Removing duplicate strings

Posted: Wed Nov 02, 2005 5:56 pm
by HiddenS3crets
I've got a 17 mb dictionary file that has some duplicate words in it. Is there a way to return everything unique?

I thought about loading the file into an array, then using array_unique() to return it. Should I use this way, or is there a more efficient way to?

Posted: Wed Nov 02, 2005 5:58 pm
by John Cartwright
Not sure how to do this strictly in mysql, but with a php aproach you almost got it.
Simple gather your array of all your words, slap it with array_unique, delete your old table, input your fresh unique array.
Remember, this process only needs to be done once.

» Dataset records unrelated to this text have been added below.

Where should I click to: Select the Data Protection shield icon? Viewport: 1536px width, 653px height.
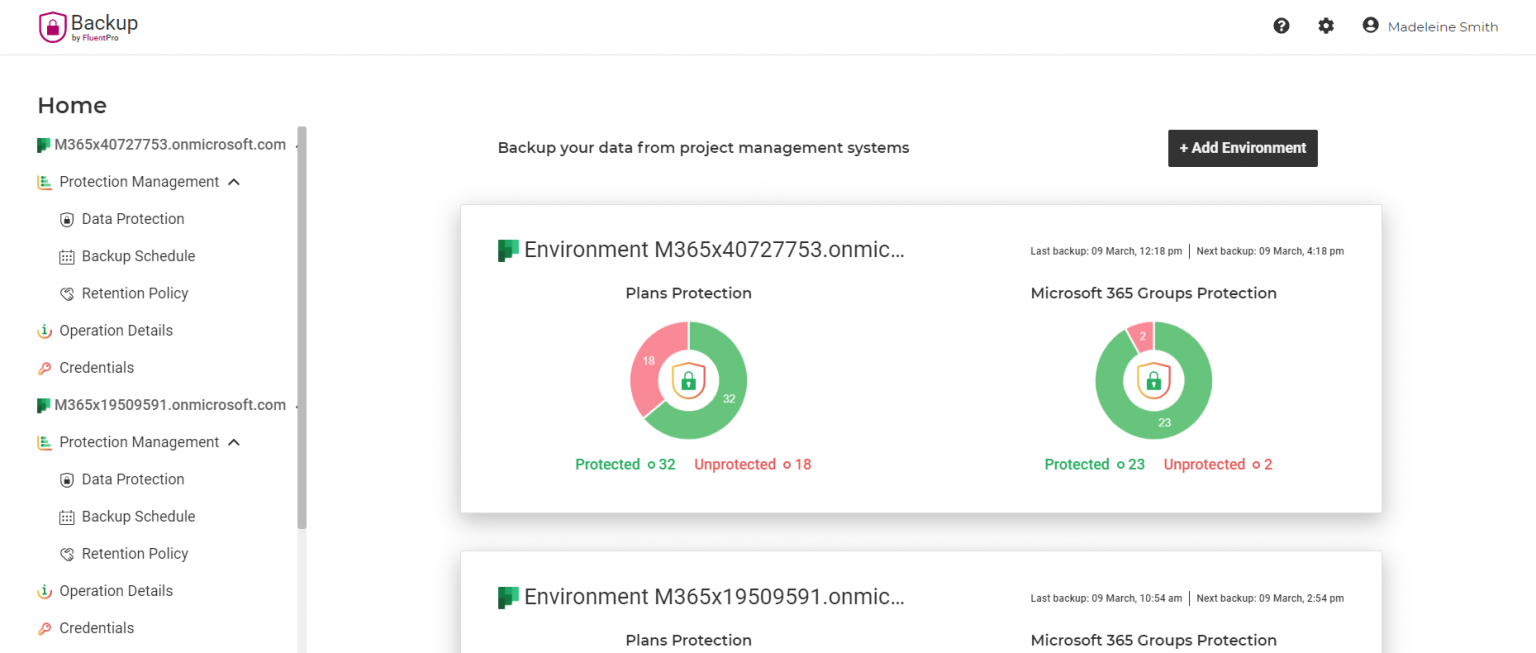[66, 218]
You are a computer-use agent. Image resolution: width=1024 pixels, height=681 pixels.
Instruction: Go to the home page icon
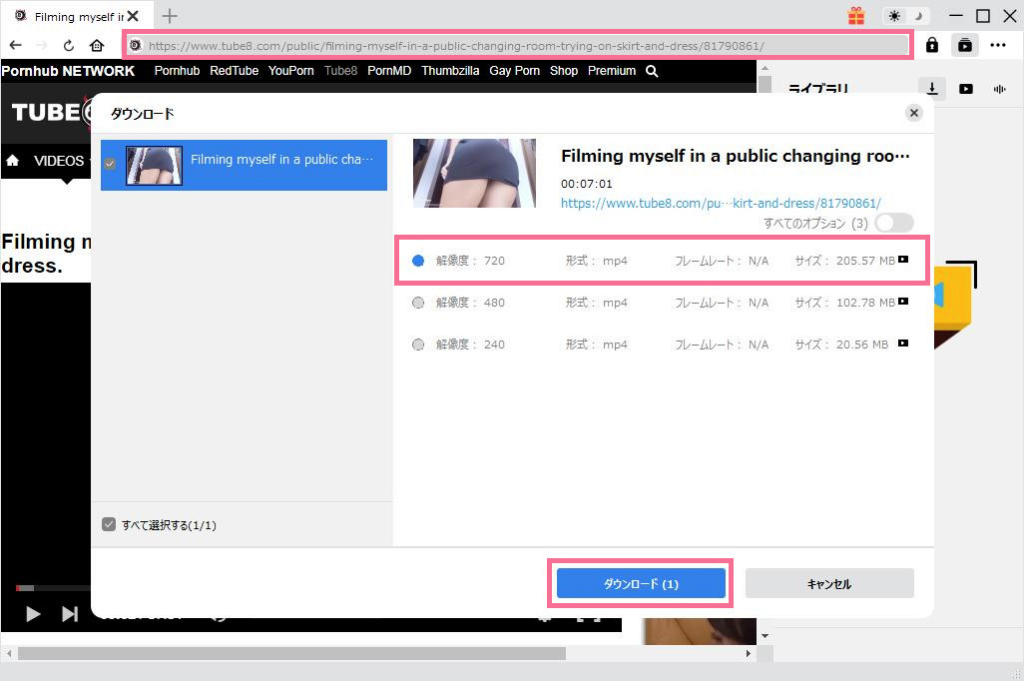pyautogui.click(x=97, y=45)
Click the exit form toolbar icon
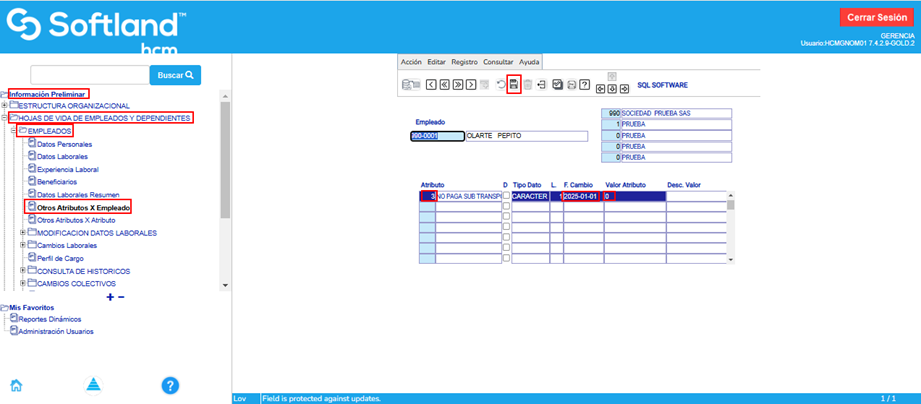 tap(541, 84)
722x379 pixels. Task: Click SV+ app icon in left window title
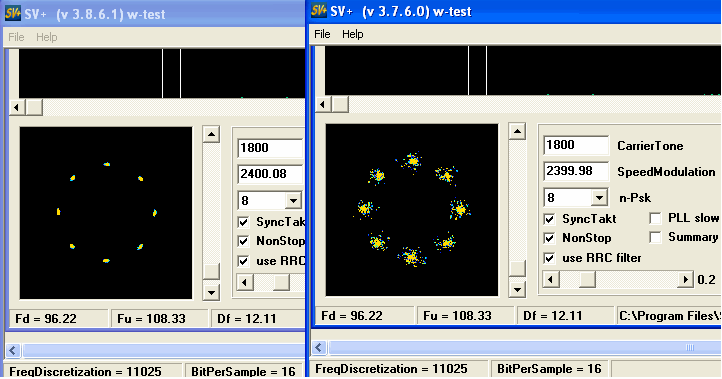[13, 13]
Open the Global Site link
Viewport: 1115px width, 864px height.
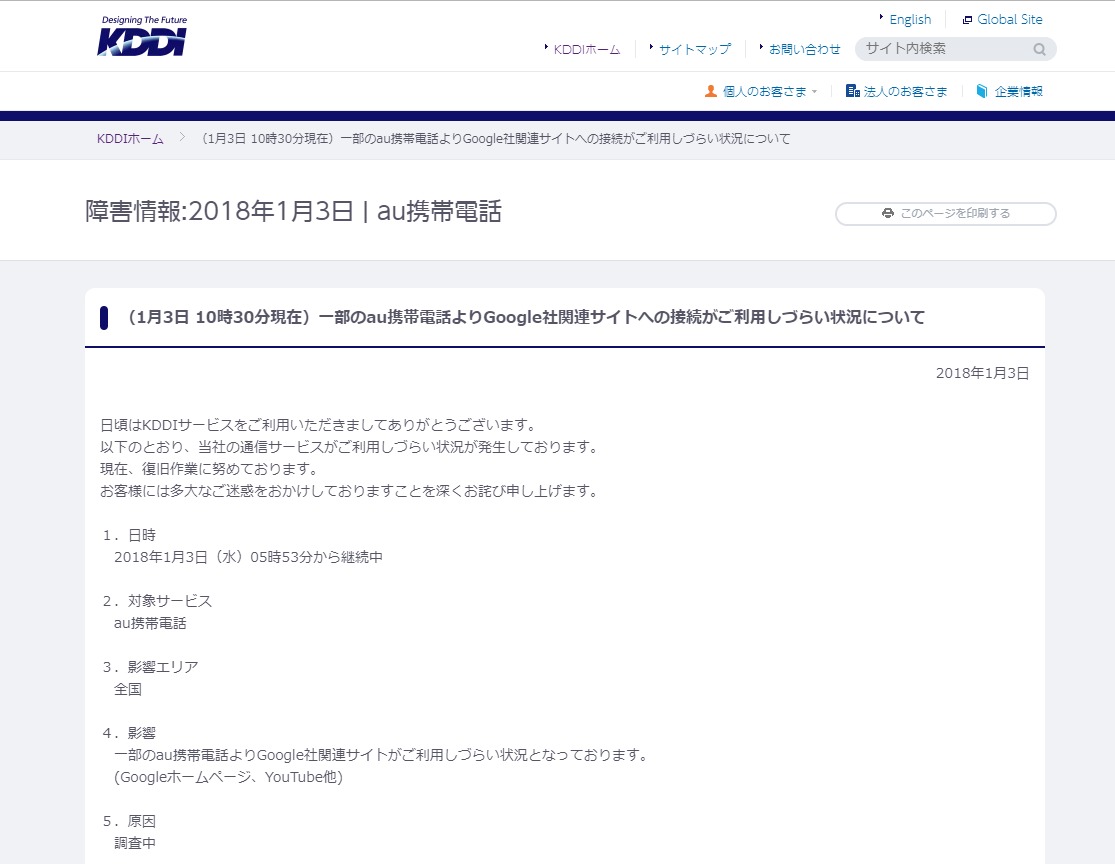coord(1010,19)
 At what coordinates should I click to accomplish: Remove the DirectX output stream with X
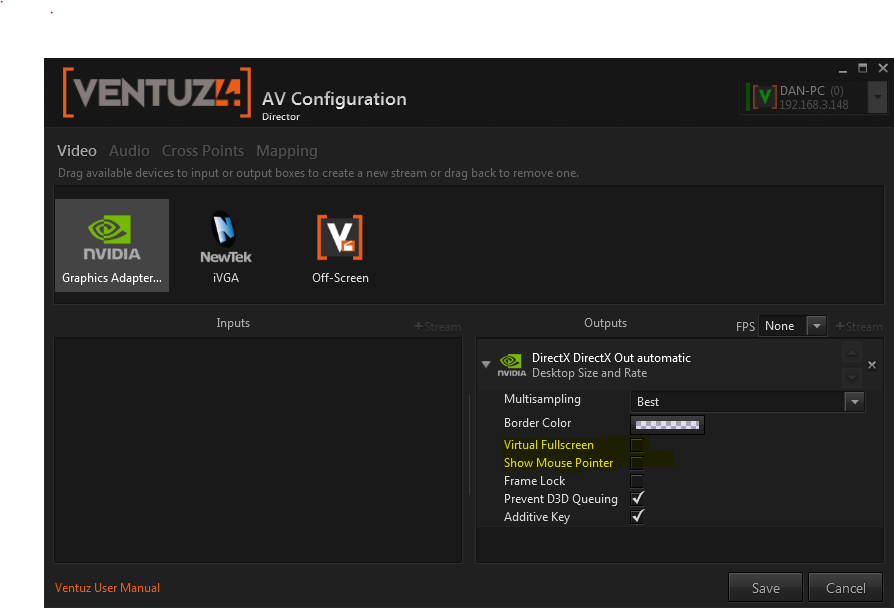pyautogui.click(x=871, y=366)
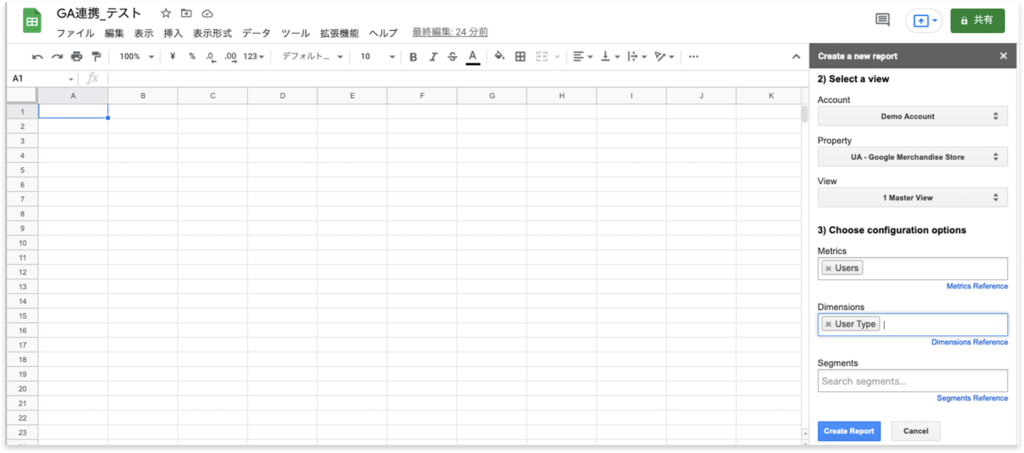The height and width of the screenshot is (453, 1024).
Task: Open the comment history icon
Action: pyautogui.click(x=882, y=20)
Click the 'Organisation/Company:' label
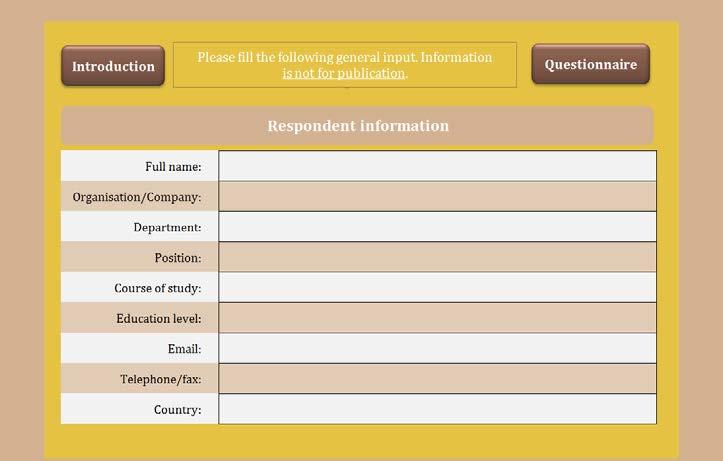723x461 pixels. click(137, 197)
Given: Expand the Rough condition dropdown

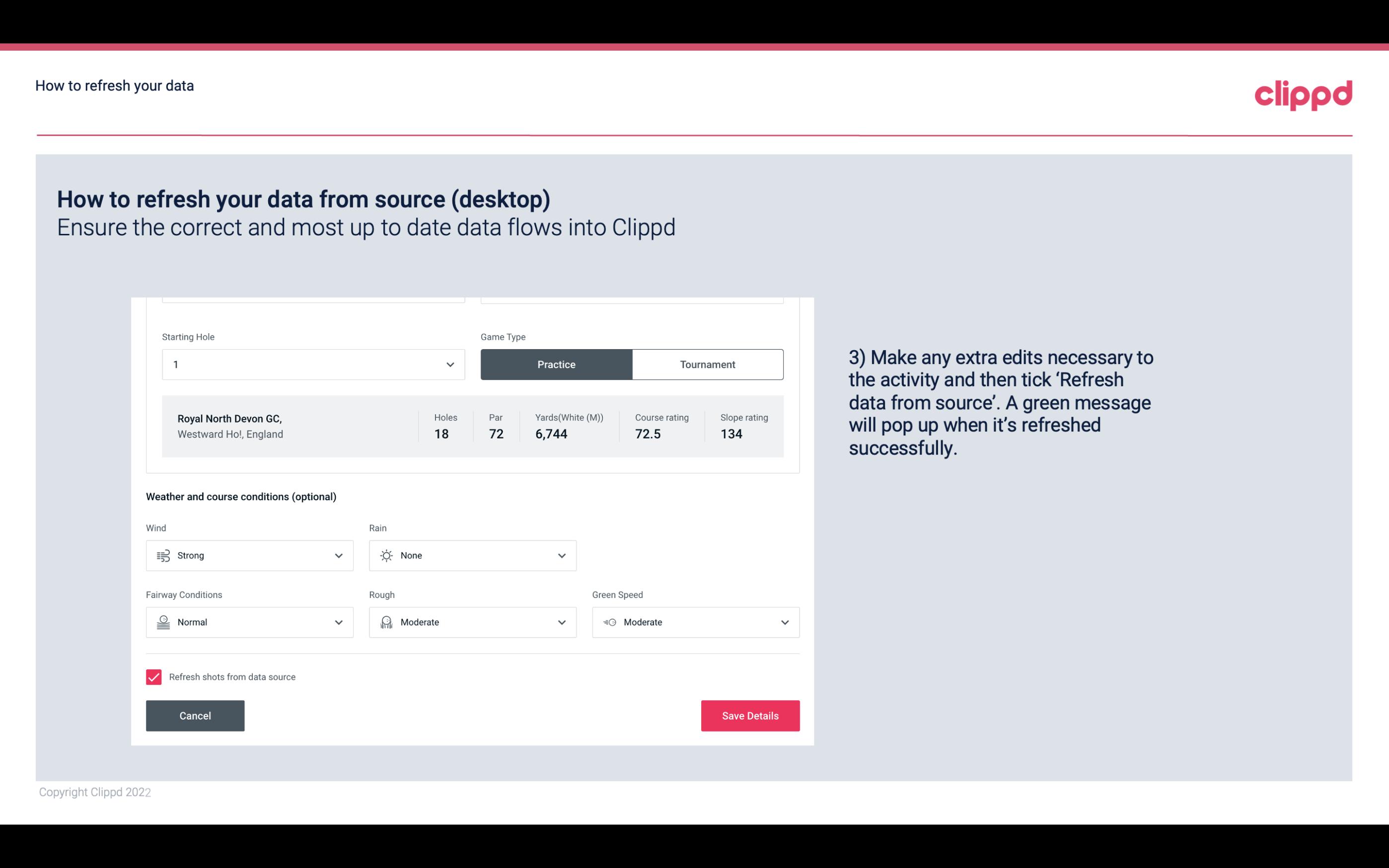Looking at the screenshot, I should pyautogui.click(x=560, y=622).
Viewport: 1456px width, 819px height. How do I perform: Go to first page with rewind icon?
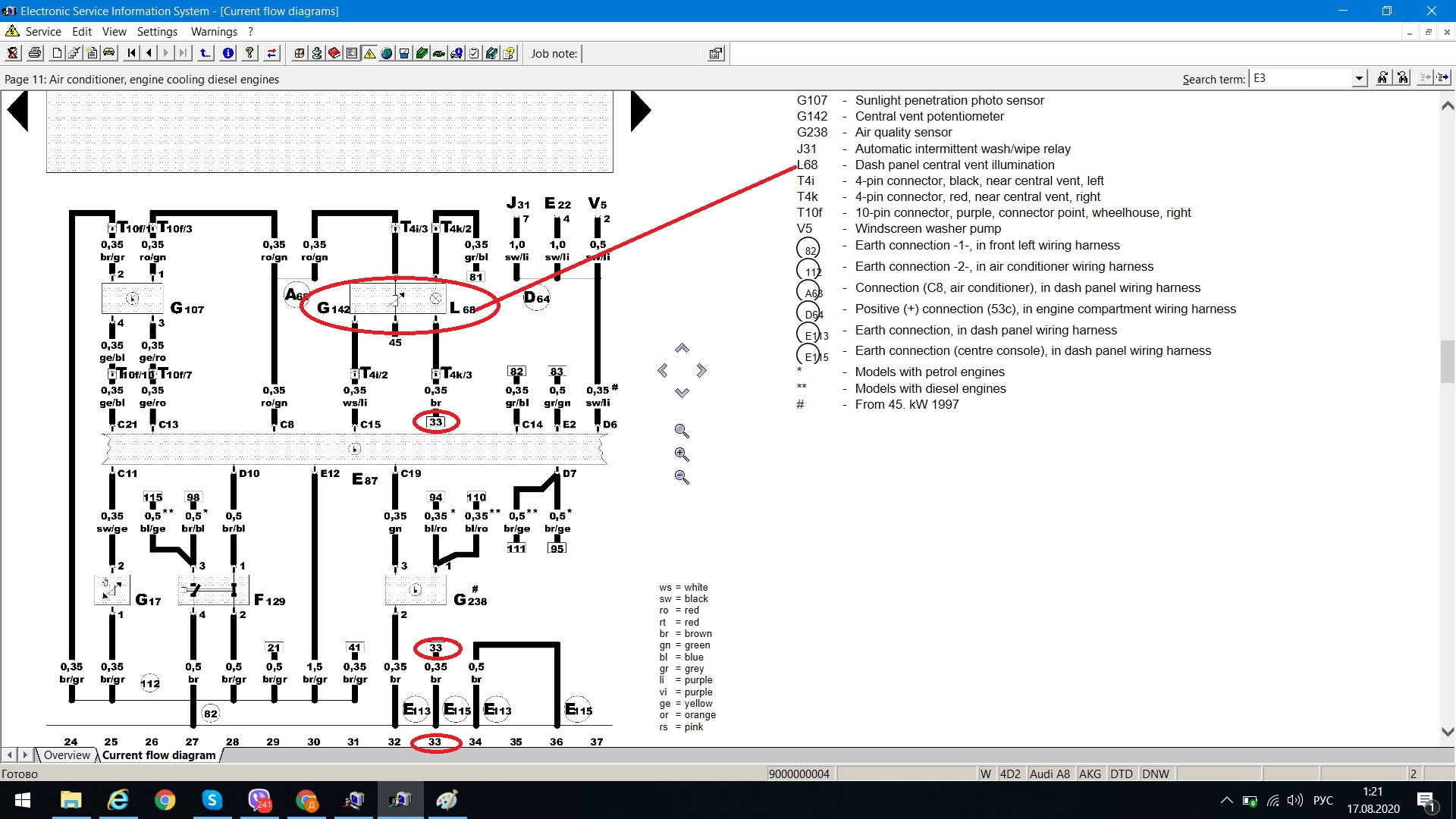click(x=132, y=53)
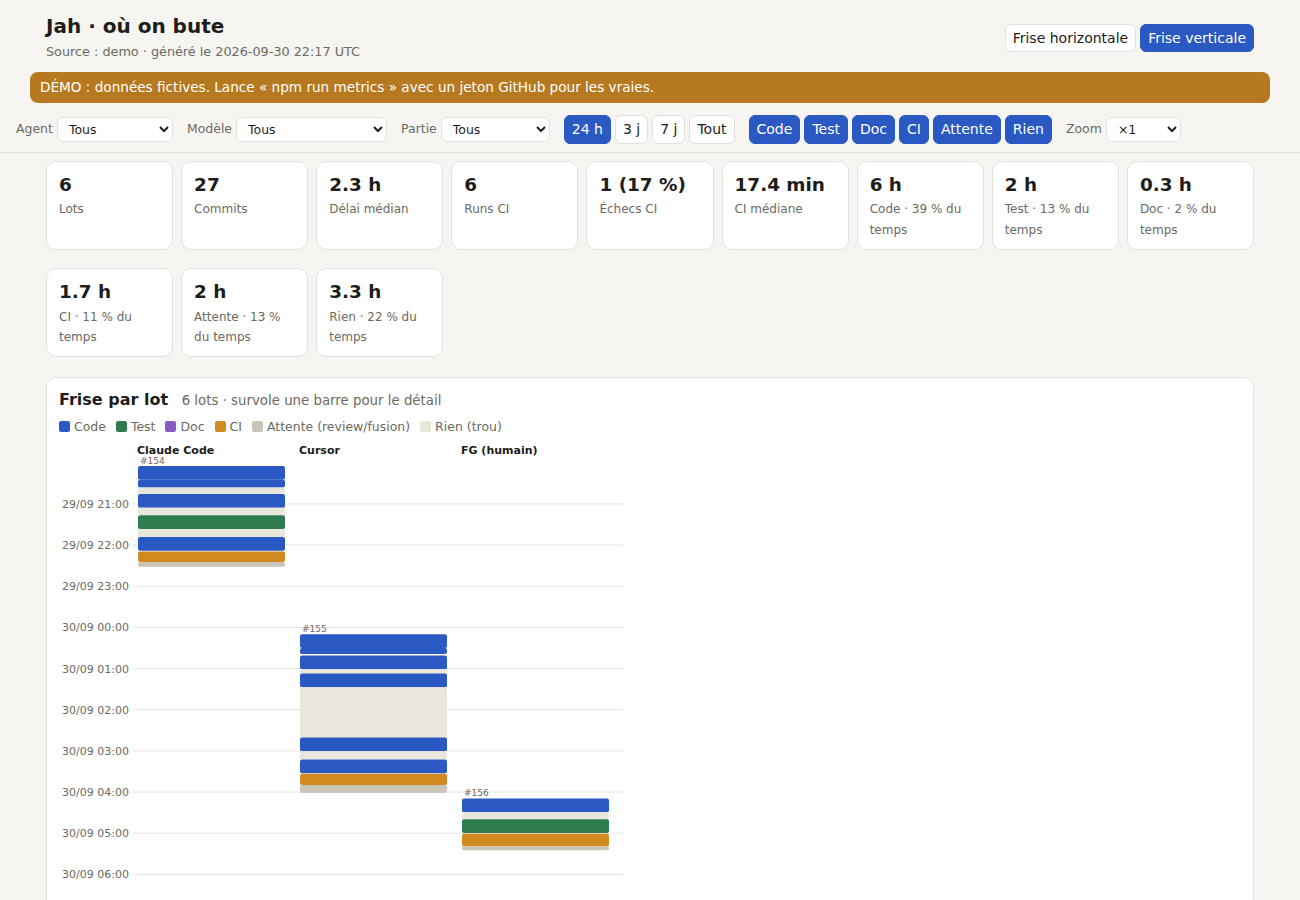Open the Agent dropdown
Screen dimensions: 1300x900
[x=115, y=130]
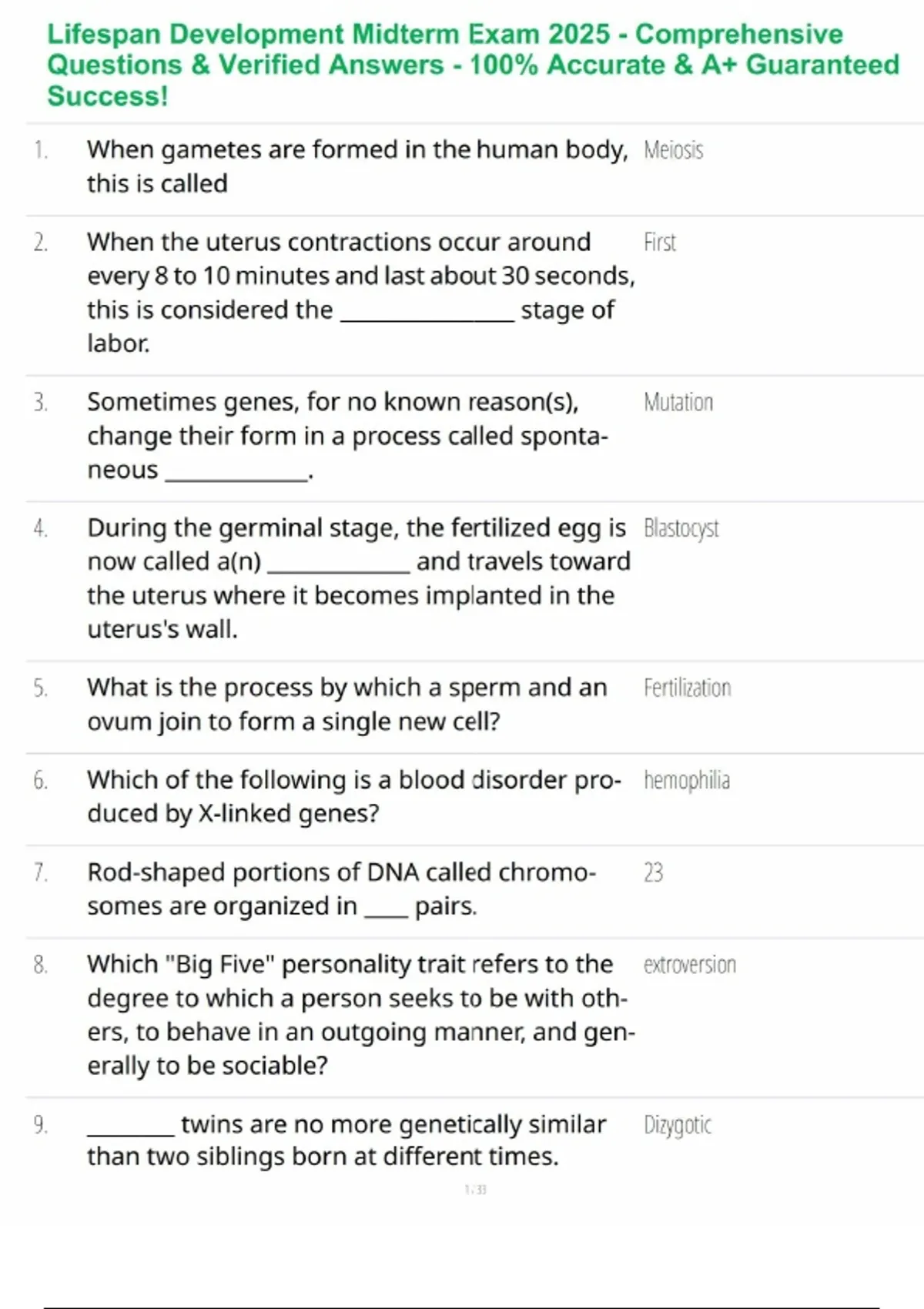Select the "extroversion" answer
This screenshot has height=1309, width=924.
click(689, 966)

Posted: Wed Nov 02, 2005 6:00 pm
by HiddenS3crets
Jcart wrote:Not sure how to do this strictly in mysql, but with a php aproach you almost got it.
Simple gather your array of all your words, slap it with array_unique, delete your old table, input your fresh unique array.
Remember, this process only needs to be done once.
I'm not using MySQL, my word file is uploaded as a text file on the server. I need to get the contents and store into an array... that should still work though, right?

Posted: Wed Nov 02, 2005 6:09 pm
by timvw
Well, if you have a couple of GNU textutilities around:

Code: Select all

timvw@madoka:~$ sort words.txt | uniq > uniqwords.txt

Posted: Wed Nov 02, 2005 6:17 pm
by HiddenS3crets
I'm not great working with files in PHP, how would I add each line from a file to an array?

Posted: Wed Nov 02, 2005 6:24 pm
by feyd
file() ... should use array_map() to trim() all the elements so you can work from a uniform set of entries..